5. Trade Secrets at Other Stages of Litigation 

There may also be hidden dangers of disclosure of trade secrets in filing cases, binding files and subsequently making them into electronic ones, making judgment documents available online, borrowing and browsing files, etc. 

When filing cases, the complaint, and evidence submitted by the parties are usually not subject to special confidentiality measures during the process of transferring from the Case-filing Division to the judges. 

In the steps of file binding and scanning, there is also the problem of insufficient confidentiality measures. In particular, Chinese courts are currently making all case files into electronic ones and storing them in the courts' information system. Consequently, the courts' information system security will affect the safety of trade secrets. 

China is currently making all the judgment documents accessible online. It is noteworthy that some judgments shall not be made public, including judgments of cases involving state secrets and crimes committed by minors, but excluding cases involving trade secrets. For judgments involving trade secrets, the courts shall delete the trade secrets-related contents before making them public, which may not be sufficient to meet the needs of all parties concerned. 

In addition, the lawyers of the parties can browse the case files in the court. Although the SPC stipulates that lawyers shall keep confidential the trade secrets in their case materials, they still have access to the materials and evidence of all parties involved in the case. 

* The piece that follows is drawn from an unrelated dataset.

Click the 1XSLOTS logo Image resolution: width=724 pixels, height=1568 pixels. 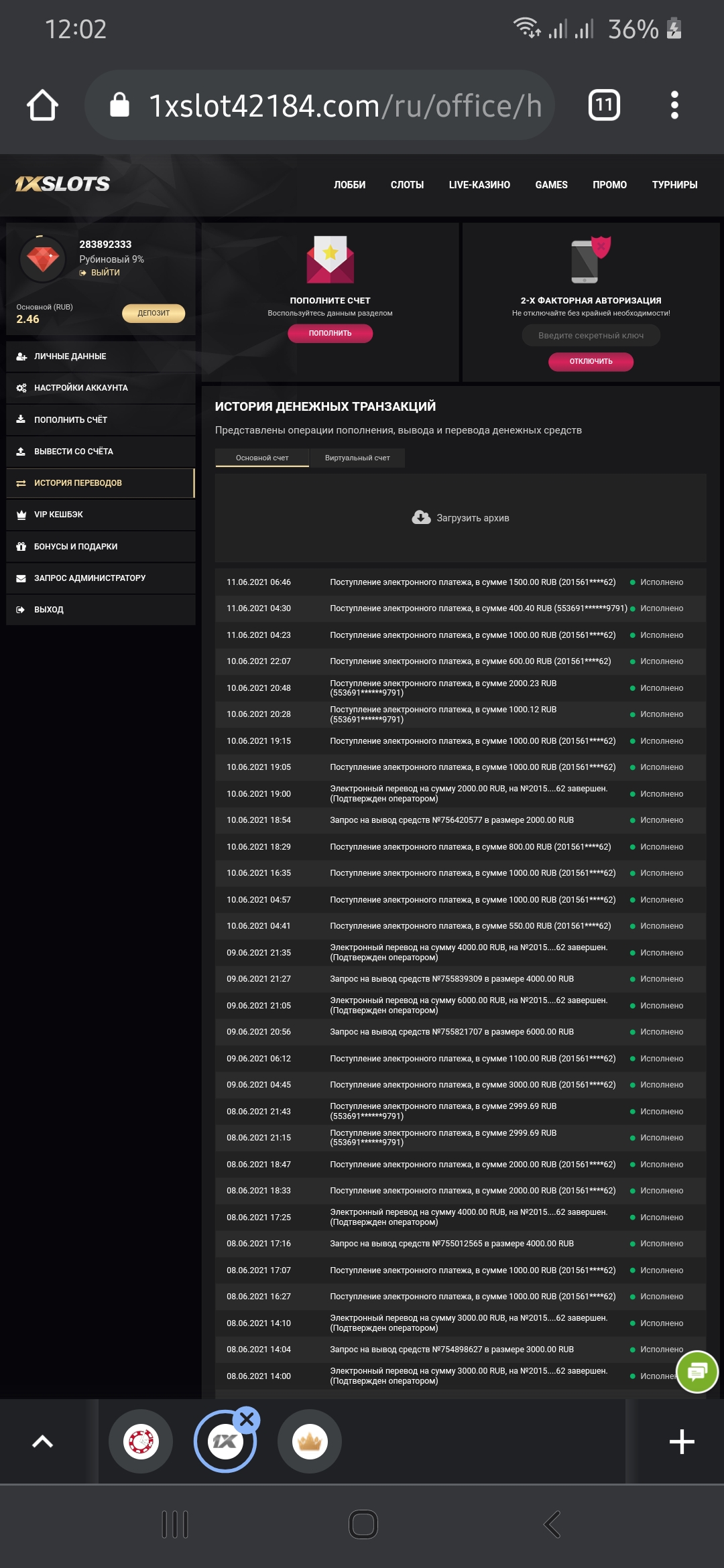(x=63, y=184)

6. Disciplinary Mechanism for Leakers 

Chinese courts have not yet formed an effective mechanism on these matters, including: how to confirm whether the subject who bears the obligation of confidentiality has disclosed the secrets, what responsibility the subject shall bear, and how to remedy if the subject has any objection after being held accountable for disclosing the secrets. 

7. Our Commentaries 

The Jiangsu High People's Court also put forward some solutions in its research report, which shows that the court has realized the significance of this problem and is trying to solve it. Therefore, there is a possibility that courts in Jiangsu Province will take the lead in taking certain measures in the future. Courts in other areas, especially Intellectual Property Courts, may also consider improving their practices. 

However, at present, the trade secrets of the parties are indeed likely to be disclosed in the litigation. So the parties concerned shall take necessary measures, such as: 

  • The parties concerned shall apply to the court for a private hearing as soon as possible. 
  • The materials submitted by the parties when filing the case shall involve as few trade secrets as possible; the parties shall later submit materials involving many trade secrets directly to the specific judge after the court allocates the case to a judge, and call the attention of the judge to the fact that these materials involve trade secrets; 
  • Chinese laws do not require the parties to disclose all relevant evidence to the court. Therefore, the parties concerned had better not submit to the court as much as possible materials that have little effect on the case and involve important trade secrets. 
  • In the process of evidence preservation, the parties concerned shall prompt the court in time to take which necessary confidentiality measures. 
  • After the court makes the judgment, the parties concerned shall inform the judge as soon as possible which contents of the judgment involve trade secrets and shall be deleted when it is made public. 

References:

[1] 江苏省高级人民法院课题组,刘嫒珍. 知识产权诉讼中防范商业秘密泄露问题研究[J].法律适用,2018,(09):107-113.